*Exercise*:
Rewrite the lines below, swapping "particular" for "specific" wherever it appears and changing nothing else. Leave the pictures out.

══════════════════════════════

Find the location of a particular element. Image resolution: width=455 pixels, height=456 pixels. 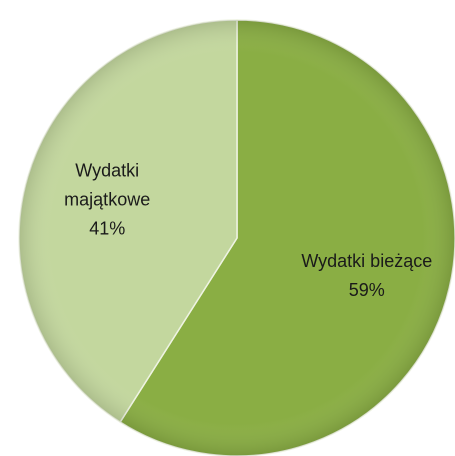

slice-label: Wydatki bieżące 59% is located at coordinates (361, 276).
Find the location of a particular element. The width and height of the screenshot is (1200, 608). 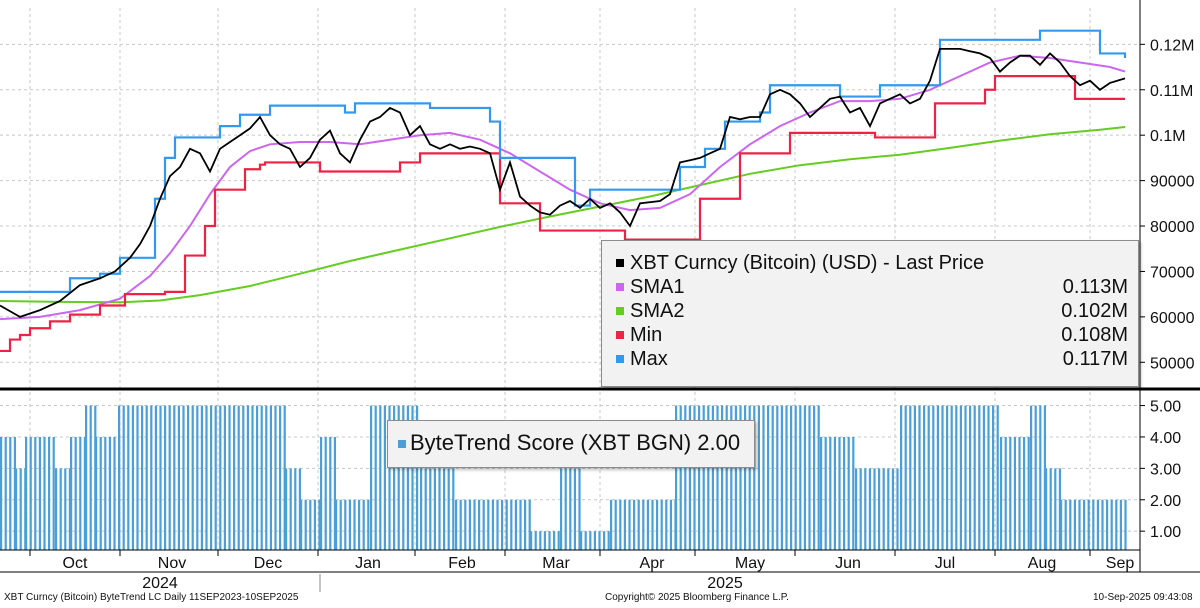

legend-label: XBT Curncy (Bitcoin) (USD) - Last Price is located at coordinates (808, 263).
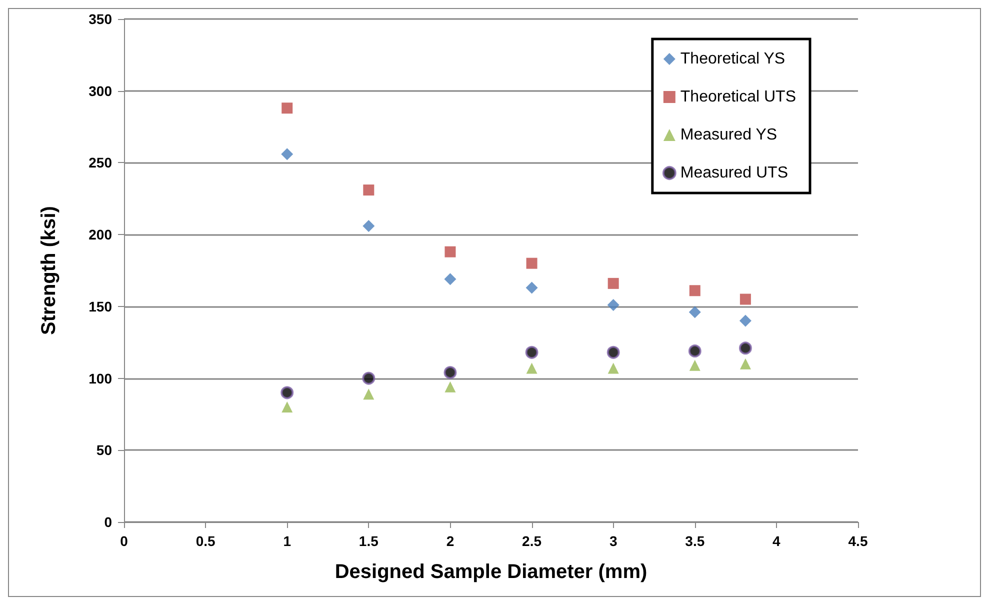 This screenshot has height=605, width=989. Describe the element at coordinates (100, 378) in the screenshot. I see `y-tick-label: 100` at that location.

══════════════════════════════

*Response area*:
Find the location of a specific element. Image resolution: width=455 pixels, height=456 pixels. 

slice-label: Wydatki bieżące 59% is located at coordinates (361, 276).
Find the location of a specific element. The width and height of the screenshot is (1200, 608). 

legend-label: XBT Curncy (Bitcoin) (USD) - Last Price is located at coordinates (808, 263).
 This screenshot has height=605, width=989. Describe the element at coordinates (100, 378) in the screenshot. I see `y-tick-label: 100` at that location.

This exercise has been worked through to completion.